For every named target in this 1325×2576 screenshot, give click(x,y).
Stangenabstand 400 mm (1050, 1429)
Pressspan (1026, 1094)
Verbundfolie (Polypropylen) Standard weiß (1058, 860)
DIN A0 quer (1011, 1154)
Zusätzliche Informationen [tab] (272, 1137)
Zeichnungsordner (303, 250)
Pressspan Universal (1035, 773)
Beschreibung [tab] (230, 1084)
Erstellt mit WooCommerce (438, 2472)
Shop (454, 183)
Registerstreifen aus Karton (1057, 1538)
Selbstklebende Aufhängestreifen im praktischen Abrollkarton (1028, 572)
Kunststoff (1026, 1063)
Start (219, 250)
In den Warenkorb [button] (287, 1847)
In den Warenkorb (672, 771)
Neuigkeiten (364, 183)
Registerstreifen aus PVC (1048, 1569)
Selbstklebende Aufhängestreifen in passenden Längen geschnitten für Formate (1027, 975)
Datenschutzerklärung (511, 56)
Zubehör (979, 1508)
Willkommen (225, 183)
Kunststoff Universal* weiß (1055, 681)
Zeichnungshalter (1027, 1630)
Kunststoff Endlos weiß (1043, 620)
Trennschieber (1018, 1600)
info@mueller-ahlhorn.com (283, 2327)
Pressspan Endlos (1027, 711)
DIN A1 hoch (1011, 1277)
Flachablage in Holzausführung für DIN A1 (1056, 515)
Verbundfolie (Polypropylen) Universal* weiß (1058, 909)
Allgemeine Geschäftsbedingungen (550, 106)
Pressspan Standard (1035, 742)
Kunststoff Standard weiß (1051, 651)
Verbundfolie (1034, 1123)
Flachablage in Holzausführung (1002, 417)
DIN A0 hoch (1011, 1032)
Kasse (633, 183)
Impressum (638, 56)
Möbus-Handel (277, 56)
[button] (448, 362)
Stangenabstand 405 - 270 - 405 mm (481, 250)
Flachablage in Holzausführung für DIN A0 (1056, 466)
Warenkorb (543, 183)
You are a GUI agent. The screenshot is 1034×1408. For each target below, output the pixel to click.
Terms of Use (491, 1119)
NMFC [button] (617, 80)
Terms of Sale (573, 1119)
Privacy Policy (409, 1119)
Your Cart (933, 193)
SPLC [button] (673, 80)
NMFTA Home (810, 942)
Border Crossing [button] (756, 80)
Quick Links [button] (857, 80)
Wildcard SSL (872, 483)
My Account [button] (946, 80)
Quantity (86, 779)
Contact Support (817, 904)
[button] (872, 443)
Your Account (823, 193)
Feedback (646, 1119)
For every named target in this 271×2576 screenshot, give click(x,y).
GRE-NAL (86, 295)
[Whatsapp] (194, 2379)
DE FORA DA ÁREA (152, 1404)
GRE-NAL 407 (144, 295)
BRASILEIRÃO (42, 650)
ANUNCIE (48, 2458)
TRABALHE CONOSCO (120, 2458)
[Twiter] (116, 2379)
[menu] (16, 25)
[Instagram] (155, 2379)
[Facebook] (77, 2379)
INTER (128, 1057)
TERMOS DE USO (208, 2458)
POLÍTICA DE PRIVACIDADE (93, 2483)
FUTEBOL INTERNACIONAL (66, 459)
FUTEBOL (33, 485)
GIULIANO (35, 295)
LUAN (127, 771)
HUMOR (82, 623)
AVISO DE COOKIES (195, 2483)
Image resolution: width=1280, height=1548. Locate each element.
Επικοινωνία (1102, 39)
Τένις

**Task objective**
Each record above is to be written out again exactly.

**Output of the task**
For every named target in this 1325×2576 screenshot, give click(x,y).
Stangenabstand 400 mm (1050, 1429)
Pressspan (1026, 1094)
Verbundfolie (Polypropylen) Standard weiß (1058, 860)
DIN A0 quer (1011, 1154)
Zusätzliche Informationen [tab] (272, 1137)
Zeichnungsordner (303, 250)
Pressspan Universal (1035, 773)
Beschreibung [tab] (230, 1084)
Erstellt mit WooCommerce (438, 2472)
Shop (454, 183)
Registerstreifen aus Karton (1057, 1538)
Selbstklebende Aufhängestreifen im praktischen Abrollkarton (1028, 572)
Kunststoff (1026, 1063)
Start (219, 250)
In den Warenkorb [button] (287, 1847)
In den Warenkorb (672, 771)
Neuigkeiten (364, 183)
Registerstreifen aus PVC (1048, 1569)
Selbstklebende Aufhängestreifen in passenden Längen geschnitten für Formate (1027, 975)
Datenschutzerklärung (511, 56)
Zubehör (979, 1508)
Willkommen (225, 183)
Kunststoff Universal* weiß (1055, 681)
Zeichnungshalter (1027, 1630)
Kunststoff Endlos weiß (1043, 620)
Trennschieber (1018, 1600)
info@mueller-ahlhorn.com (283, 2327)
Pressspan Endlos (1027, 711)
DIN A1 hoch (1011, 1277)
Flachablage in Holzausführung für DIN A1 (1056, 515)
Verbundfolie (Polypropylen) Universal* weiß (1058, 909)
Allgemeine Geschäftsbedingungen (550, 106)
Pressspan Standard (1035, 742)
Kunststoff Standard weiß (1051, 651)
Verbundfolie (1034, 1123)
Flachablage in Holzausführung (1002, 417)
DIN A0 hoch (1011, 1032)
Kasse (633, 183)
Impressum (638, 56)
Möbus-Handel (277, 56)
[button] (448, 362)
Stangenabstand 405 - 270 - 405 mm (481, 250)
Flachablage in Holzausführung für DIN A0 (1056, 466)
Warenkorb (543, 183)
You are a GUI agent. The screenshot is 1034×1408. For each target below, output the pixel to click.
Terms of Use (491, 1119)
NMFC [button] (617, 80)
Terms of Sale (573, 1119)
Privacy Policy (409, 1119)
Your Cart (933, 193)
SPLC [button] (673, 80)
NMFTA Home (810, 942)
Border Crossing [button] (756, 80)
Quick Links [button] (857, 80)
Wildcard SSL (872, 483)
My Account [button] (946, 80)
Quantity (86, 779)
Contact Support (817, 904)
[button] (872, 443)
Your Account (823, 193)
Feedback (646, 1119)
For every named target in this 271×2576 screenshot, give click(x,y).
GRE-NAL (86, 295)
[Whatsapp] (194, 2379)
DE FORA DA ÁREA (152, 1404)
GRE-NAL 407 (144, 295)
BRASILEIRÃO (42, 650)
ANUNCIE (48, 2458)
TRABALHE CONOSCO (120, 2458)
[Twiter] (116, 2379)
[menu] (16, 25)
[Instagram] (155, 2379)
[Facebook] (77, 2379)
INTER (128, 1057)
TERMOS DE USO (208, 2458)
POLÍTICA DE PRIVACIDADE (93, 2483)
FUTEBOL INTERNACIONAL (66, 459)
FUTEBOL (33, 485)
GIULIANO (35, 295)
LUAN (127, 771)
HUMOR (82, 623)
AVISO DE COOKIES (195, 2483)
Image resolution: width=1280, height=1548. Locate each element.
Επικοινωνία (1102, 39)
Τένις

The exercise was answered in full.